[THE DATA]:
*** Block opens ***
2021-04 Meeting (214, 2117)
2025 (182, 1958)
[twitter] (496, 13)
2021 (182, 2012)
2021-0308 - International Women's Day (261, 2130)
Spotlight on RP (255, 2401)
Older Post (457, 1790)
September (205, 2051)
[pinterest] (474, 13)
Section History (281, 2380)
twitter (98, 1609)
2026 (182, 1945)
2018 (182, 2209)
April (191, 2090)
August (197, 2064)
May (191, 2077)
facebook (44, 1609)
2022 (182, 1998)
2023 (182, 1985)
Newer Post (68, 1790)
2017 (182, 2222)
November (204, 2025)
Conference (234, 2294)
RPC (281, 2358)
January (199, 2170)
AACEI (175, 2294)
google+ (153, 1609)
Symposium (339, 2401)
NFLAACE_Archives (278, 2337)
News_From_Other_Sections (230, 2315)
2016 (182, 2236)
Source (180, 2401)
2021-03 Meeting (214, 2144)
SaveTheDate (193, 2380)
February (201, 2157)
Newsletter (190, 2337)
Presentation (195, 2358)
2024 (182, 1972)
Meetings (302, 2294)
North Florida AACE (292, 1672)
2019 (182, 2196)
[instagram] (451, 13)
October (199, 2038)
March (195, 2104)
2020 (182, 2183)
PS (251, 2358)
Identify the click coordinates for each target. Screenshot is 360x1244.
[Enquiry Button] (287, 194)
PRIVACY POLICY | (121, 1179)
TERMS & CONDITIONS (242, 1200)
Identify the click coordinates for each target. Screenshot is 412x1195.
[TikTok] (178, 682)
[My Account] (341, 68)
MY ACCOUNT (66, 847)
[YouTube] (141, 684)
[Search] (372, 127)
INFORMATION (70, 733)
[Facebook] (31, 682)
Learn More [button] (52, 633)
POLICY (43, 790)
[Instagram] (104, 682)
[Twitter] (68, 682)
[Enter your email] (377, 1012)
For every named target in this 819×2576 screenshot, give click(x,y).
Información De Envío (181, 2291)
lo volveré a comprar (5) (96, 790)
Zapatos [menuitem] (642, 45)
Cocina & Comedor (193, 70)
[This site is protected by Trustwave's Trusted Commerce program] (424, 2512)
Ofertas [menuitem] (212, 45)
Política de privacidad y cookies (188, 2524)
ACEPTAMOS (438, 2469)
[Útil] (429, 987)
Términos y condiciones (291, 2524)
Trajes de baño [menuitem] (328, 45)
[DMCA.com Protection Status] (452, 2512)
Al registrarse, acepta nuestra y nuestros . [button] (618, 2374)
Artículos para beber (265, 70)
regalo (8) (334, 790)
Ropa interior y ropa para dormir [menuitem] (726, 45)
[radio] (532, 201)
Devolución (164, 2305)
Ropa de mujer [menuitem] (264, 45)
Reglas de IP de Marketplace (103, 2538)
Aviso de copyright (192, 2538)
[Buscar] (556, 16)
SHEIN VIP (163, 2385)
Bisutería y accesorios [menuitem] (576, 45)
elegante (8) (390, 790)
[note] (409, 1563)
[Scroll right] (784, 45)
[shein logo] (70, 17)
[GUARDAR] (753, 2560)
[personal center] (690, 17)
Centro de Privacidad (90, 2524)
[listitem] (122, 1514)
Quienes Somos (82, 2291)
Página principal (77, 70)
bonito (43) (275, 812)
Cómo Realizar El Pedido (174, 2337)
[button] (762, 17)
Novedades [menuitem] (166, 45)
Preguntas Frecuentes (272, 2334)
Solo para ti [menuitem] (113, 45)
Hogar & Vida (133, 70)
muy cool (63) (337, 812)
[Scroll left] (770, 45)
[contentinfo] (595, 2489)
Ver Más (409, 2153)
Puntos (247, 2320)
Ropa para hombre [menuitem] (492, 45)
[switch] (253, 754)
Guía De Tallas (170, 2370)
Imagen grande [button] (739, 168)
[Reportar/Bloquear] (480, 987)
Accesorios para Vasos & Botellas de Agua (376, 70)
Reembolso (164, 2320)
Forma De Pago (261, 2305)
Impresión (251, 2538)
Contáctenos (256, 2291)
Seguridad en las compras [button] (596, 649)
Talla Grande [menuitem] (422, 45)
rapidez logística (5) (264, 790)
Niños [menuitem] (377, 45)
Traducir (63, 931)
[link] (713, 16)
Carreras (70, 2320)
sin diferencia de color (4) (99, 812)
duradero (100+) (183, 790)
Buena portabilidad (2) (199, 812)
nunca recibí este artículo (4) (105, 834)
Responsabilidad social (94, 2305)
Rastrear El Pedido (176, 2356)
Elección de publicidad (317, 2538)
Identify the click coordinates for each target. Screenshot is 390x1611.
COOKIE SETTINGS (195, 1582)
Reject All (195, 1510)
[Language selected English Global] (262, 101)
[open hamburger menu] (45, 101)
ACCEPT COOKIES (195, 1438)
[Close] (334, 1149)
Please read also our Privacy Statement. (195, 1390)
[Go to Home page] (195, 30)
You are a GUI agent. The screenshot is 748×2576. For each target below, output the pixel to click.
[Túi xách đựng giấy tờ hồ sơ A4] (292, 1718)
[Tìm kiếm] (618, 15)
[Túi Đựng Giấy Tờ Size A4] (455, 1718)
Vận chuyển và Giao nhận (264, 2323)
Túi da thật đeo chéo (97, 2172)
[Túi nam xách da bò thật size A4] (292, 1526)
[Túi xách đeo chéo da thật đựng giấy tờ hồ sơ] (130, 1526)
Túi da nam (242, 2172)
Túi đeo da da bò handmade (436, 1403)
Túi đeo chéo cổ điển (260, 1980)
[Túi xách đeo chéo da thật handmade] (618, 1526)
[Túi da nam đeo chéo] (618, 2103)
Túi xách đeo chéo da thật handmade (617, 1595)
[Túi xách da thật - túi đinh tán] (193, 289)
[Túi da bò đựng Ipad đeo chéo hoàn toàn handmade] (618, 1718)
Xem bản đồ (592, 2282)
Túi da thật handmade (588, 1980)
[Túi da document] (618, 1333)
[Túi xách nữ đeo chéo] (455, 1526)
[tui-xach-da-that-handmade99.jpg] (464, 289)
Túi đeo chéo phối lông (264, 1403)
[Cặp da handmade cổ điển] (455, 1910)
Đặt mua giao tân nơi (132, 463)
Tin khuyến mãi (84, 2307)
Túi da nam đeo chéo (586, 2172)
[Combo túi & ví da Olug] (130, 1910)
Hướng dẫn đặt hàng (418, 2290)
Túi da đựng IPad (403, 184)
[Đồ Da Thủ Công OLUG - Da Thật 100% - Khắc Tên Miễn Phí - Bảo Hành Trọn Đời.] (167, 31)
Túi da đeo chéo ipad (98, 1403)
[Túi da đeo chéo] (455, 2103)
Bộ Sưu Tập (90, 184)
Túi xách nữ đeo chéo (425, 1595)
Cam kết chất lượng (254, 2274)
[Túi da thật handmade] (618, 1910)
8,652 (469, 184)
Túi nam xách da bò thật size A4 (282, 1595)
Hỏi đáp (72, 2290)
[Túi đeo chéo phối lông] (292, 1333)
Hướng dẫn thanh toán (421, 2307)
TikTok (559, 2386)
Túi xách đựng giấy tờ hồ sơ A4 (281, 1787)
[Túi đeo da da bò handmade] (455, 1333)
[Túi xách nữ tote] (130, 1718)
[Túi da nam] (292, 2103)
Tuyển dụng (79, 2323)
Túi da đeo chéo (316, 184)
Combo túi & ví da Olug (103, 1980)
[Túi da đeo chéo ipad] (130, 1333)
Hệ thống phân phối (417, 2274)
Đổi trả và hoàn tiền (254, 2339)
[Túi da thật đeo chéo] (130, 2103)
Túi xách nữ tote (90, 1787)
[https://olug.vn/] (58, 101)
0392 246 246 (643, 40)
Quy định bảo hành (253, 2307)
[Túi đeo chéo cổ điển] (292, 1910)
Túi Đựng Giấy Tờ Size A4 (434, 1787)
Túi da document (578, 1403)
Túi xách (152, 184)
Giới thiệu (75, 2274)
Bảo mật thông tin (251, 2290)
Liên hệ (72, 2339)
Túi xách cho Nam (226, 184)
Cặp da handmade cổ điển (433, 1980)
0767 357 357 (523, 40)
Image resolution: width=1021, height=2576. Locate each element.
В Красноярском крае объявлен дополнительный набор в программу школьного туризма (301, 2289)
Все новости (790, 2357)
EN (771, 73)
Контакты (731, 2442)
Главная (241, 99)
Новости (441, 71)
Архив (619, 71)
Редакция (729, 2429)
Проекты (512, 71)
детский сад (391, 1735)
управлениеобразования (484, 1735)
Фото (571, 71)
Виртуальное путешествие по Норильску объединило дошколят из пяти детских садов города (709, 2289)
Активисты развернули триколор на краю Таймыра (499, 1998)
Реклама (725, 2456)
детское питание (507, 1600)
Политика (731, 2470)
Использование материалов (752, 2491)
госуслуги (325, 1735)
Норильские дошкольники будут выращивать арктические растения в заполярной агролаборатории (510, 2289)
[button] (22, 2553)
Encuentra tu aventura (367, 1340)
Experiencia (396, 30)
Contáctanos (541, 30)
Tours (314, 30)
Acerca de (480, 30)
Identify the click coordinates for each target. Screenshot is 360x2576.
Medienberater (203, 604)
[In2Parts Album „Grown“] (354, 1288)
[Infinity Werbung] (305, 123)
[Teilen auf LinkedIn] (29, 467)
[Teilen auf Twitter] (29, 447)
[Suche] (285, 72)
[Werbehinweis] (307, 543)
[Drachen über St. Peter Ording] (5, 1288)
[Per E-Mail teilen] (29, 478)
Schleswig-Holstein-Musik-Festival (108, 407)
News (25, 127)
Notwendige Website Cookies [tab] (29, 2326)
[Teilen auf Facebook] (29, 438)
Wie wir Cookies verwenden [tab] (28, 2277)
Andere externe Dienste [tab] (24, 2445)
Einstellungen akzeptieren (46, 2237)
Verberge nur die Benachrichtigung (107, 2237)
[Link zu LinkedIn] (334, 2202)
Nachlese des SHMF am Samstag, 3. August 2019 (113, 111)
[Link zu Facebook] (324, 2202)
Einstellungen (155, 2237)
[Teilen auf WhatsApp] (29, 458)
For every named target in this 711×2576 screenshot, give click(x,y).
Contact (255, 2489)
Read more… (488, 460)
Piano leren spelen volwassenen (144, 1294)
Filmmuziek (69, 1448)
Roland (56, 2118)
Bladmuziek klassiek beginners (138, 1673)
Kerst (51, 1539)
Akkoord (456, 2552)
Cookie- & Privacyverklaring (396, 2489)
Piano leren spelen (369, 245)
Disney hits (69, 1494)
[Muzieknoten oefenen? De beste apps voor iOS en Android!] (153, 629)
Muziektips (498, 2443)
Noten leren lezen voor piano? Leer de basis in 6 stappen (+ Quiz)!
*** Block closes ***
[TASK STATEMENT]: Your answer must be a single number: the count of lines in the records that hold the word "Hướng".

[TASK RESPONSE]: 2